各国は、新型コロナウイルスの感染者数・死亡率や経済という共通の成績表を前に政策総動員で対応しており、案の定、テクノロジーの活用はその重要な一部となった。震源地でありながらいち早く感染を抑え込み、マスク外交等の戦略的なポジショニングに転じることができた中国。その感染対策を支えたのは、徹底的な封じ込めを可能にした「健康コード格付けシステム」を搭載したスマートフォンアプリ、医療提供体制の逼迫を緩和したAIによる肺炎のCT画像診断支援ソフト、そして3メートル先にいる人の体温を人混みの中でも測定できるメグビーの顔認証技術と合わせた体温測定システムなどである。われわれは、ユヴァル・ノア・ハラリの言う「全体主義的な監視体制」を持つ中国のすさまじい実装力を目の当たりにした。
テクノロジー実装競争の鍵は官民連携
今回のコロナ禍におけるテクノロジー実装競争には3つの特徴がある。
1つは、感染防止、逼迫する医療資源の分配、ロックダウン下の非接触生活の実現など、テクノロジーが過去にない程に「切実」な課題の解決に使われたこと。

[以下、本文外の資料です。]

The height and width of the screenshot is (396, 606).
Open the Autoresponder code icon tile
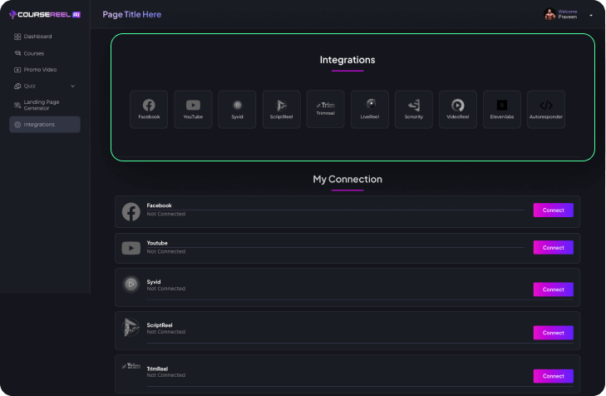click(x=546, y=110)
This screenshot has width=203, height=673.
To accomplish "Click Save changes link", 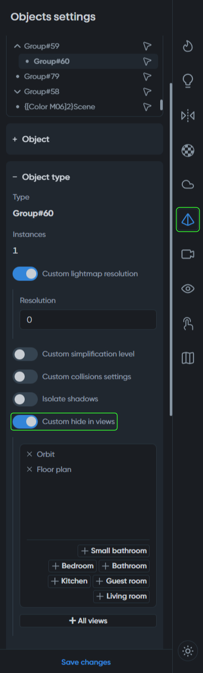I will click(x=86, y=662).
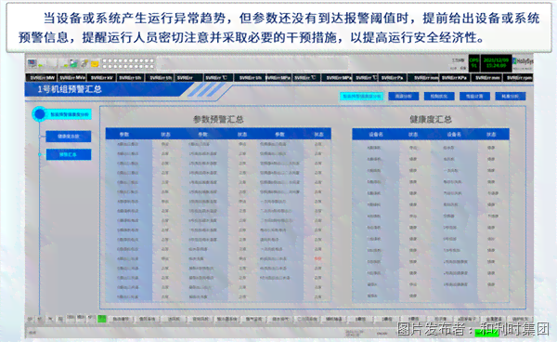The width and height of the screenshot is (557, 342).
Task: Select the cyan circle node in left navigation
Action: pos(39,114)
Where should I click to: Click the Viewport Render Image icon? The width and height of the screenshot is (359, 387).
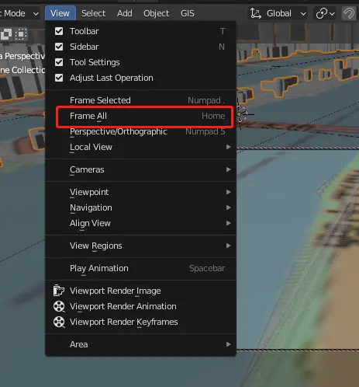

2つ目は、感染者の指数関数的な伸びや一刻を争う医療崩壊に対処するために「スピード」が重視されたこと。
3つ目は、国民全体を対象とした行動変容政策、隔離政策といったもののために、さまざまなテクノロジーが一部の人のためのものではなく、「全ての国民」を対象として使われたことである。政府にとってテクノロジーを使うことが国民の命を守るという最も重要な役割と結びつき、社会全体の課題となった。
しかし、テクノロジーを持つ主体は多くの場合、国ではなく企業である。また、企業はユーザー基盤という国民への素早いリーチ手段やテクノロジーを有効に使うための潤沢なデータを持っている。